Many studies have demonstrated higher than normal prevalence of autism related functional neurological impairment (dysfunction) among relatives of autistics (parents, siblings). Determination of autism genetically related quantitative traits (endophenotypes) is a methodology of discovery of its susceptibility genes; face processing impairment is one these traits. Such discovery might lead to the identification of neonates at high risk to develop autism [41,42]. Implementation of very early targeted intervention for those neonates could provide a very effective stimulation during the period of early developing social brain circuitry. Activities which are suitable for the developmental stage of infants at risk are highly advisable to be planned with doing all efforts to engage them in. Such strategy could prevent or at least ameliorate the spectrum and severity of autistic symptomatology [14,43].

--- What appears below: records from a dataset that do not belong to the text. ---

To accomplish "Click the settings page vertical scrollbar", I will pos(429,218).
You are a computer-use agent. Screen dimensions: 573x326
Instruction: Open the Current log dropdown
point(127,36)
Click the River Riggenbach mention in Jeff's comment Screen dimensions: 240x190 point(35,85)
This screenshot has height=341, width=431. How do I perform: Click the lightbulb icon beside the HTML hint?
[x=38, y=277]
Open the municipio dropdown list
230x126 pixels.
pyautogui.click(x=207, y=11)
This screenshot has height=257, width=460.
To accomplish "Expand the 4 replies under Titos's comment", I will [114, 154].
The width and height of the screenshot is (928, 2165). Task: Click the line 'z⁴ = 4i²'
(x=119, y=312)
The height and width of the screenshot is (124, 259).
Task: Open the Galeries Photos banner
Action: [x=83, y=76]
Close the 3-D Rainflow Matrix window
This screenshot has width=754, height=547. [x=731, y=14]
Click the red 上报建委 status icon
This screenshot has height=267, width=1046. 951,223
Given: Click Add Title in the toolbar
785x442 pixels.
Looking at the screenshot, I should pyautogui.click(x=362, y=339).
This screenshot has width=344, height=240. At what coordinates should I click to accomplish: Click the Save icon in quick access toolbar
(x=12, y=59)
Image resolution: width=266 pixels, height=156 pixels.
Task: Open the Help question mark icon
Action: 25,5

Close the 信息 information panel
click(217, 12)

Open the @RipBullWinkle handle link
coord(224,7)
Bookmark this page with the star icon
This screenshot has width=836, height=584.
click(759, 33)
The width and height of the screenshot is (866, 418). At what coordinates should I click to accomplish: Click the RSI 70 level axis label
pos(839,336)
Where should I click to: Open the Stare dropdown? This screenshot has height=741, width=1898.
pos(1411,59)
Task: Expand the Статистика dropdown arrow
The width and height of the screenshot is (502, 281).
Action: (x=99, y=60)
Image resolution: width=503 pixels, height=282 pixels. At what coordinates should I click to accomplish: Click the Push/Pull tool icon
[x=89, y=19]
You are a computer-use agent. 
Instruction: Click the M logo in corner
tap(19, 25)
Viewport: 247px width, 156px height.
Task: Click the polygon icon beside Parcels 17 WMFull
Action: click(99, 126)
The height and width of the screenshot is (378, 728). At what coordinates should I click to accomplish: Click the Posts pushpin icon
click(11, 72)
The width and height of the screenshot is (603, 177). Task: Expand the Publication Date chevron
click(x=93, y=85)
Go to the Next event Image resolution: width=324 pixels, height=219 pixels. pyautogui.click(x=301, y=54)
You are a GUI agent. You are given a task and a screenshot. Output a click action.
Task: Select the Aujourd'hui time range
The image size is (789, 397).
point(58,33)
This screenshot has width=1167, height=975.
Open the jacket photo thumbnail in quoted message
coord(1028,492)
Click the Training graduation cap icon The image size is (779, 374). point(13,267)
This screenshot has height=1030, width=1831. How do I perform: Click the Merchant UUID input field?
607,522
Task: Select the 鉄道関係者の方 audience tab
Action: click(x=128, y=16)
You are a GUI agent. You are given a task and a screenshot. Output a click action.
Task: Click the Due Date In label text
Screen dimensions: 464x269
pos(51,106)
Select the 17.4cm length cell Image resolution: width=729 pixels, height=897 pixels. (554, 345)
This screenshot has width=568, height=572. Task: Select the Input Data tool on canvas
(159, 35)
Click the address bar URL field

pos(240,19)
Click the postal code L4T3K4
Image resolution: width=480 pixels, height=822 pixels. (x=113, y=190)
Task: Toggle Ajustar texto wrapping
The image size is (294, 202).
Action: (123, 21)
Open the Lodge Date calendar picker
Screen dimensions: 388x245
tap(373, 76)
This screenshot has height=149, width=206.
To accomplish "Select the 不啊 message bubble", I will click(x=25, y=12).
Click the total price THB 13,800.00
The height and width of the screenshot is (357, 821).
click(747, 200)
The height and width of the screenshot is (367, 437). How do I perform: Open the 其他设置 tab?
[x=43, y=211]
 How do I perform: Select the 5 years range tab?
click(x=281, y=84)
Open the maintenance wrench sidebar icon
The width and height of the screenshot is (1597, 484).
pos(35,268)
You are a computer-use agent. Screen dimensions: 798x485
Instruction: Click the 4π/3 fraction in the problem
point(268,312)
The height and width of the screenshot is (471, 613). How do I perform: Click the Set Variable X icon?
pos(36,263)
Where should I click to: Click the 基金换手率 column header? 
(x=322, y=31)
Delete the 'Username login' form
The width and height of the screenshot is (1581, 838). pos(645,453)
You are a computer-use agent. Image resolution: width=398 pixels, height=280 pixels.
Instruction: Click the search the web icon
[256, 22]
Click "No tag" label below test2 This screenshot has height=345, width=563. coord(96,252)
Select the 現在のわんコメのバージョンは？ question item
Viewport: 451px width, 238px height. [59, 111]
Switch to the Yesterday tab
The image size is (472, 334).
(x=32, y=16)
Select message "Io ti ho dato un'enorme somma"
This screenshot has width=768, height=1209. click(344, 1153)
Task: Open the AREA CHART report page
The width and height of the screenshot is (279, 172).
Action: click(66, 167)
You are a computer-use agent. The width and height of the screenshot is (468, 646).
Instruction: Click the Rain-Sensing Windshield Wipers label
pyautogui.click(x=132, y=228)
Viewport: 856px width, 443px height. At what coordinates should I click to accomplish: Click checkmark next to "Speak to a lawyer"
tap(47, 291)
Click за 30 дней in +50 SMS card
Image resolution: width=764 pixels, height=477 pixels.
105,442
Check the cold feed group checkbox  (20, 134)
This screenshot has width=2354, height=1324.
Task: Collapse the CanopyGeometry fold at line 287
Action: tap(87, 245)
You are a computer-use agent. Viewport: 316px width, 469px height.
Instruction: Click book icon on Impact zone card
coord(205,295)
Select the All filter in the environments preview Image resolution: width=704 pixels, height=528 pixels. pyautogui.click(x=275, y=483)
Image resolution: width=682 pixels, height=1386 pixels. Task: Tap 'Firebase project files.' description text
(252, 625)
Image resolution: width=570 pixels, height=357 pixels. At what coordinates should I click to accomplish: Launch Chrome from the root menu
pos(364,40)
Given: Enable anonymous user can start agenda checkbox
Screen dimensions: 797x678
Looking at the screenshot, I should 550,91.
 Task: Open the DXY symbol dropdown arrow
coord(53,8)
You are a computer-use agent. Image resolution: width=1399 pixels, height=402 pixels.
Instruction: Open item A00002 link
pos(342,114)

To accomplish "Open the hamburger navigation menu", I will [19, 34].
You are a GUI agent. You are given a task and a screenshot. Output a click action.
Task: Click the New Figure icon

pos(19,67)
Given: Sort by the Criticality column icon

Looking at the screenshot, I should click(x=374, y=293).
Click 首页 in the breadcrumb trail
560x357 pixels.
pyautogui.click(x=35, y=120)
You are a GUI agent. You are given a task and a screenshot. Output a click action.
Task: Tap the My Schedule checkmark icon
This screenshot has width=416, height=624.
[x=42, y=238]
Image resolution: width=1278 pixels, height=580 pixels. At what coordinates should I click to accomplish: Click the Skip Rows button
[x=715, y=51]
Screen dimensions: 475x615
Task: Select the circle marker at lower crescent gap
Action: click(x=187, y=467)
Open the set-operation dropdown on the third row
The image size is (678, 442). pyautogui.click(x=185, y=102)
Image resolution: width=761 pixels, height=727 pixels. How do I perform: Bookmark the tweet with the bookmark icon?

Impact of social motivation hypothesis on management of ASD

Social motivation hypothesis paved the way for the policy of implementation of early targeted intervention for autistic infants to prevent or at least ameliorate face processing impairment (face recognition, discrimination, and interpretation of emotional cues). Early intervention techniques depend on directing the child’s attention to faces and speech during different everyday activities (e.g. biting, combing, coloring, drinking, clapping, hugging, smiling, laughing, and crying) and positively reinforcing them for doing so. Accordingly, social interactions become meaningful and rewarding to the child. Such very early targeted intervention can stimulate face processing areas of the brain during the early developmental phases of social brain circuitry which in turn will help autistics to pay attention to faces and learn how to understand emotional expressions [26-28,43,44]. Although ASD is still a mysterious disorder in many aspects, it is worthy to do our best to give the autistics the chance to see our world and to be engaged in. Believing that whenever there is help, there is hope can make a huge difference for autistics and their caregivers.

Conclusion

Significant difficulties in social interactions in autistics are manifested mainly by impairment in eye to eye contact, social reciprocity, and response to emotional cues. Highlighting the neurological basis of normal face processing and its abnormalities in ASD seems crucial as aberrant face processing has been claimed to be an important neuro-psychopathological mechanism behind social impairment in autistics with subsequent vital percussions on their management plan. Human face processing; a spontaneous perceptual task in normal children, is carried out by many face processing areas of the brain such as fusiform gyrus, superior temporal sulcus, and amygdala. Behavioral, electrophysiological, and neuroimaging studies showed evidences of dysfunction of such areas in autistics who often focus on face periphery and cannot interpret that it tells something about a person’s state of mind. Very early targeted intervention can stimulate face processing areas of the brain during the early developmental phases of social brain circuitry which in turn will help autistics to pay attention to faces and learn how to understand emotional expressions. Eventually, prevention or at least significant amelioration of both the spectrum and severity of autistic symptomatology might be possible.